There’s more to it than this – transition monoids are particularly interesting. But that’s enough for this post. We’ll save it for later.
You have a typo in your definition of left quotient: you say m when you mean n.
It’s very neat: the algebraic structure ends up giving you a Myhill-Nerode style theorem. As a relative uninitiate, I’d be interested to see how quotients of different equivalence relations gives you languages in different levels of the Chomsky hierarchy, e.g., how to define the bicyclic monoid for the Dyck language. Do you end up with similarly tidy relations between the quotient submonoid and the language class?
Nice post!
I’m disappointed that this thread is not getting more comments. You’ve taken the abstract stuff and used it to clarify some other abstract stuff — which happens to lie at the beating heart of Computation. Come on, guys and gals, you’re reading this RIGHT NOW on a computer. Here’s your chance to understand more deeply how that is possible. ** end rant **
Re: sequences of open and close parens where the number of opens and closes is balanced: strings like “()”, “(())”, “((()(()(()))))”, and so on.”
I’d like to point out that when you enumerate these sequences, you get the beautiful Catalan Numbers. A pretty page on that is:
Stanley, Richard and Weisstein, Eric W. “Catalan Number.” From MathWorld–A Wolfram Web Resource.
The Catalan numbers show up all over the place in math, of course. I’m sure you knew that. They even showed up in my research in combinatorial game theory describing numbers of binary trees given a certain number of nodes, I believe. It was quite good fun finding that out! (And at first it seemed useful for determining complexity of computation for the chess variant referred to as the Pawn Game, though I later decided it was not.)
As for the stuff in the post, most of it I don’t understand, but probably because I haven’t been reading up on the monoid posts as much.
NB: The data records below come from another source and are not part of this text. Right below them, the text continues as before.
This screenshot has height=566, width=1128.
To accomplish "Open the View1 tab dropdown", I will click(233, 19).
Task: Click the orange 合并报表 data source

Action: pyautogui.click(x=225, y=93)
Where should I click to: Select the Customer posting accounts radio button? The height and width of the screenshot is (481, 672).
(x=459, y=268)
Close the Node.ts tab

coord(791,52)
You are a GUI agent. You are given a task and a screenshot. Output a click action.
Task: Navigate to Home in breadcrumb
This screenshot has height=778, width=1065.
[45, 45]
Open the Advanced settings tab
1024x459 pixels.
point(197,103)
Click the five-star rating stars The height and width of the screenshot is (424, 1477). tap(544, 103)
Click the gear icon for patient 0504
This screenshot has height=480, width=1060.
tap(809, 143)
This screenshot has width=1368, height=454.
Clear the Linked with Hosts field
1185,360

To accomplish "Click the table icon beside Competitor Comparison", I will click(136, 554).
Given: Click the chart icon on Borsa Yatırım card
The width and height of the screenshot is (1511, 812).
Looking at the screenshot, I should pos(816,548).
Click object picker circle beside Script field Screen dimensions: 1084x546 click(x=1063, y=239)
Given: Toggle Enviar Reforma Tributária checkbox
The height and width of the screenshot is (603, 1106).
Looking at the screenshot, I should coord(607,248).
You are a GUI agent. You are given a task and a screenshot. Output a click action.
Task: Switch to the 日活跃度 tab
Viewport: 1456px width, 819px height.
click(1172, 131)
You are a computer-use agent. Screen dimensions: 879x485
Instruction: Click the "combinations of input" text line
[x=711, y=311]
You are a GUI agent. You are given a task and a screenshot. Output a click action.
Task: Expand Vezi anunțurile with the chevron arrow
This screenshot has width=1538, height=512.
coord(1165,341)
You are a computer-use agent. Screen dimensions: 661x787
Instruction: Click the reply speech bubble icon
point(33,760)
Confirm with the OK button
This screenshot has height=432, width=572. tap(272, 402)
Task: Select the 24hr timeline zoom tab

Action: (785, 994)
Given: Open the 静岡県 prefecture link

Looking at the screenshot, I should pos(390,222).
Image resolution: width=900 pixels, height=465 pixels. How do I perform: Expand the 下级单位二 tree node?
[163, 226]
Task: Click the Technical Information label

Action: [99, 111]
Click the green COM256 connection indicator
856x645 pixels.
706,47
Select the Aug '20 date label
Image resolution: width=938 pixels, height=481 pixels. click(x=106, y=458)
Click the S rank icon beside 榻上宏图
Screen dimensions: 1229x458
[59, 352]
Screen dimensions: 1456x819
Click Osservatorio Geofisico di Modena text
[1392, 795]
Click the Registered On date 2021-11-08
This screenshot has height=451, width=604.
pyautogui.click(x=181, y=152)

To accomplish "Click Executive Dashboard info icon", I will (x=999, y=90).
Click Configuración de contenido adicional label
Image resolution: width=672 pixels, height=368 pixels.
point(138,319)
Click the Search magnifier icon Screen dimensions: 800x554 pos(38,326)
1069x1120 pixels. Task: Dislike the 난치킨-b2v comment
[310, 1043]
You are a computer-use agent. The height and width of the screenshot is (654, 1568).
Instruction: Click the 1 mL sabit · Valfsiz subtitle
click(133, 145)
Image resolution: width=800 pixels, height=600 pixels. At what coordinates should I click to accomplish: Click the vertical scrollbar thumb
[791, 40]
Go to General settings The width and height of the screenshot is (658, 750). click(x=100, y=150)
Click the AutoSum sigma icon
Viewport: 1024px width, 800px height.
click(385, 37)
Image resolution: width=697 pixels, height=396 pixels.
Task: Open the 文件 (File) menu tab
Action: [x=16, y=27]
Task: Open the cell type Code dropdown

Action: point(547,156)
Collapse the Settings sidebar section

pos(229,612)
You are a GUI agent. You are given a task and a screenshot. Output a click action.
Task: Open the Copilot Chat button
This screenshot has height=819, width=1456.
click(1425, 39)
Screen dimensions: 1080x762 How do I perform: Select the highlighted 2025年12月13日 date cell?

I did have to blink in amazement a couple times. I like seeing theory and practice collide like that. I’m probably going to go back and read all the monoid posts now, just to see what this all means more fully.
Is it then the case that the equivalence classes defined by the minimal automaton A for a Language L coupled with the concatenation operation (.) is the syntactic monoid for L i.e. M=(eqclasses(A),.)?